Task requirements: Put every line of the records into a JSON list of strings, one string for each line, and leave out the blank lines.
** START Data to use **
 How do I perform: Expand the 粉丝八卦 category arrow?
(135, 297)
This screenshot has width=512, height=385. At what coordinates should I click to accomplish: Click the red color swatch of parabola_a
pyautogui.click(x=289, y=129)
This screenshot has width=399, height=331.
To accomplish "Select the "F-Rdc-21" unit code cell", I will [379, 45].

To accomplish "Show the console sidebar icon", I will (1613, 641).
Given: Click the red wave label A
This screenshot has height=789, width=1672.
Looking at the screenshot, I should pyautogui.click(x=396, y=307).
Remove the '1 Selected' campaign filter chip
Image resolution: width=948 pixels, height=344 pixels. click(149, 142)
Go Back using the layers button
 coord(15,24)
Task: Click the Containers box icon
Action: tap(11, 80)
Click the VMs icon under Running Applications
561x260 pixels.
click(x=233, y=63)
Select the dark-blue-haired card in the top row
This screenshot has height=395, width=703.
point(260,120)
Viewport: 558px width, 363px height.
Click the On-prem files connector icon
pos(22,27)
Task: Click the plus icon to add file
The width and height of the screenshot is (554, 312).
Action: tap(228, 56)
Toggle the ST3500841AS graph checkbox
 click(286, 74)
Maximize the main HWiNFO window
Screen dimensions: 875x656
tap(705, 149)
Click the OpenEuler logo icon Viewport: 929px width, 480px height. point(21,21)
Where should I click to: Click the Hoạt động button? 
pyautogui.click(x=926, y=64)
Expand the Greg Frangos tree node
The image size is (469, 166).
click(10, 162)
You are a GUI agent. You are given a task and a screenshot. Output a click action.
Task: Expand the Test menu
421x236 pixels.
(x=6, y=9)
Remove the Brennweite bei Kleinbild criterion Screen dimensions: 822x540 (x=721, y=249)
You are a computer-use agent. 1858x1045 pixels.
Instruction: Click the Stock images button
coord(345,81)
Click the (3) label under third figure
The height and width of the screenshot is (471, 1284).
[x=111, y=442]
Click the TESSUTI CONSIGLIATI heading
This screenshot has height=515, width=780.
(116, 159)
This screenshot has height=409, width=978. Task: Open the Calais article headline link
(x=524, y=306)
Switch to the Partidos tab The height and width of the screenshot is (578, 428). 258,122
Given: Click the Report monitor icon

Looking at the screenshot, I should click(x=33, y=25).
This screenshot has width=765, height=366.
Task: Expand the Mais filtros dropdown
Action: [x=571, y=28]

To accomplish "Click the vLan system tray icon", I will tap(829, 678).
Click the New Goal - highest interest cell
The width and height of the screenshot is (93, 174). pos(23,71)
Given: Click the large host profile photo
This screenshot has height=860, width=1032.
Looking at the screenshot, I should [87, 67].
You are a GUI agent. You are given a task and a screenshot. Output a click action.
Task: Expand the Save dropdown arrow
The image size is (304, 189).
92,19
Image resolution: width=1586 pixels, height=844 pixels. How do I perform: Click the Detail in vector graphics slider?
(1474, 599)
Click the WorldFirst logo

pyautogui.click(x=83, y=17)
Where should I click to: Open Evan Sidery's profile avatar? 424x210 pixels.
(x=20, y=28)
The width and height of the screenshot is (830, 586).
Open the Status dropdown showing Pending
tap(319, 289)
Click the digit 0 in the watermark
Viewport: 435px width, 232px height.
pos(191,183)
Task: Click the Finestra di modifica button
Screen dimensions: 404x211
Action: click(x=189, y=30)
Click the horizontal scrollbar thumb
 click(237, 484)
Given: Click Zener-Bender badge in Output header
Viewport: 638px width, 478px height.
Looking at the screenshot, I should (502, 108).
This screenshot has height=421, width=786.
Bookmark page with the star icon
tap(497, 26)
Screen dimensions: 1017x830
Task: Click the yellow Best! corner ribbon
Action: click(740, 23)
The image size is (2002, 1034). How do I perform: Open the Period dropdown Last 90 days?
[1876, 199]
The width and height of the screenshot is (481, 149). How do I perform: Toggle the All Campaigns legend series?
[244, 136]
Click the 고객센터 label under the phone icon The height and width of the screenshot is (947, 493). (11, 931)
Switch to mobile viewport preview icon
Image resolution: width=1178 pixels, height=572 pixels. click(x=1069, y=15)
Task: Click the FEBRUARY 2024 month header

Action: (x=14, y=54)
** END Data to use **
The solution:
[
  " How do I perform: Expand the 粉丝八卦 category arrow?",
  "(135, 297)",
  "This screenshot has width=512, height=385. At what coordinates should I click to accomplish: Click the red color swatch of parabola_a",
  "pyautogui.click(x=289, y=129)",
  "This screenshot has width=399, height=331.",
  "To accomplish \"Select the \"F-Rdc-21\" unit code cell\", I will [379, 45].",
  "To accomplish \"Show the console sidebar icon\", I will (1613, 641).",
  "Given: Click the red wave label A",
  "This screenshot has height=789, width=1672.",
  "Looking at the screenshot, I should pyautogui.click(x=396, y=307).",
  "Remove the '1 Selected' campaign filter chip",
  "Image resolution: width=948 pixels, height=344 pixels. click(149, 142)",
  "Go Back using the layers button",
  " coord(15,24)",
  "Task: Click the Containers box icon",
  "Action: tap(11, 80)",
  "Click the VMs icon under Running Applications",
  "561x260 pixels.",
  "click(x=233, y=63)",
  "Select the dark-blue-haired card in the top row",
  "This screenshot has height=395, width=703.",
  "point(260,120)",
  "Viewport: 558px width, 363px height.",
  "Click the On-prem files connector icon",
  "pos(22,27)",
  "Task: Click the plus icon to add file",
  "The width and height of the screenshot is (554, 312).",
  "Action: tap(228, 56)",
  "Toggle the ST3500841AS graph checkbox",
  " click(286, 74)",
  "Maximize the main HWiNFO window",
  "Screen dimensions: 875x656",
  "tap(705, 149)",
  "Click the OpenEuler logo icon Viewport: 929px width, 480px height. point(21,21)",
  "Where should I click to: Click the Hoạt động button? ",
  "pyautogui.click(x=926, y=64)",
  "Expand the Greg Frangos tree node",
  "The image size is (469, 166).",
  "click(10, 162)",
  "You are a GUI agent. You are given a task and a screenshot. Output a click action.",
  "Task: Expand the Test menu",
  "421x236 pixels.",
  "(x=6, y=9)",
  "Remove the Brennweite bei Kleinbild criterion Screen dimensions: 822x540 (x=721, y=249)",
  "You are a computer-use agent. 1858x1045 pixels.",
  "Instruction: Click the Stock images button",
  "coord(345,81)",
  "Click the (3) label under third figure",
  "The height and width of the screenshot is (471, 1284).",
  "[x=111, y=442]",
  "Click the TESSUTI CONSIGLIATI heading",
  "This screenshot has height=515, width=780.",
  "(116, 159)",
  "This screenshot has height=409, width=978. Task: Open the Calais article headline link",
  "(x=524, y=306)",
  "Switch to the Partidos tab The height and width of the screenshot is (578, 428). 258,122",
  "Given: Click the Report monitor icon",
  "Looking at the screenshot, I should click(x=33, y=25).",
  "This screenshot has width=765, height=366.",
  "Task: Expand the Mais filtros dropdown",
  "Action: [x=571, y=28]",
  "To accomplish \"Click the vLan system tray icon\", I will tap(829, 678).",
  "Click the New Goal - highest interest cell",
  "The width and height of the screenshot is (93, 174). pos(23,71)",
  "Given: Click the large host profile photo",
  "This screenshot has height=860, width=1032.",
  "Looking at the screenshot, I should [87, 67].",
  "You are a GUI agent. You are given a task and a screenshot. Output a click action.",
  "Task: Expand the Save dropdown arrow",
  "The image size is (304, 189).",
  "92,19",
  "Image resolution: width=1586 pixels, height=844 pixels. How do I perform: Click the Detail in vector graphics slider?",
  "(1474, 599)",
  "Click the WorldFirst logo",
  "pyautogui.click(x=83, y=17)",
  "Where should I click to: Open Evan Sidery's profile avatar? 424x210 pixels.",
  "(x=20, y=28)",
  "The width and height of the screenshot is (830, 586).",
  "Open the Status dropdown showing Pending",
  "tap(319, 289)",
  "Click the digit 0 in the watermark",
  "Viewport: 435px width, 232px height.",
  "pos(191,183)",
  "Task: Click the Finestra di modifica button",
  "Screen dimensions: 404x211",
  "Action: click(x=189, y=30)",
  "Click the horizontal scrollbar thumb",
  " click(237, 484)",
  "Given: Click Zener-Bender badge in Output header",
  "Viewport: 638px width, 478px height.",
  "Looking at the screenshot, I should (502, 108).",
  "This screenshot has height=421, width=786.",
  "Bookmark page with the star icon",
  "tap(497, 26)",
  "Screen dimensions: 1017x830",
  "Task: Click the yellow Best! corner ribbon",
  "Action: click(740, 23)",
  "The image size is (2002, 1034). How do I perform: Open the Period dropdown Last 90 days?",
  "[1876, 199]",
  "The width and height of the screenshot is (481, 149). How do I perform: Toggle the All Campaigns legend series?",
  "[244, 136]",
  "Click the 고객센터 label under the phone icon The height and width of the screenshot is (947, 493). (11, 931)",
  "Switch to mobile viewport preview icon",
  "Image resolution: width=1178 pixels, height=572 pixels. click(x=1069, y=15)",
  "Task: Click the FEBRUARY 2024 month header",
  "Action: (x=14, y=54)"
]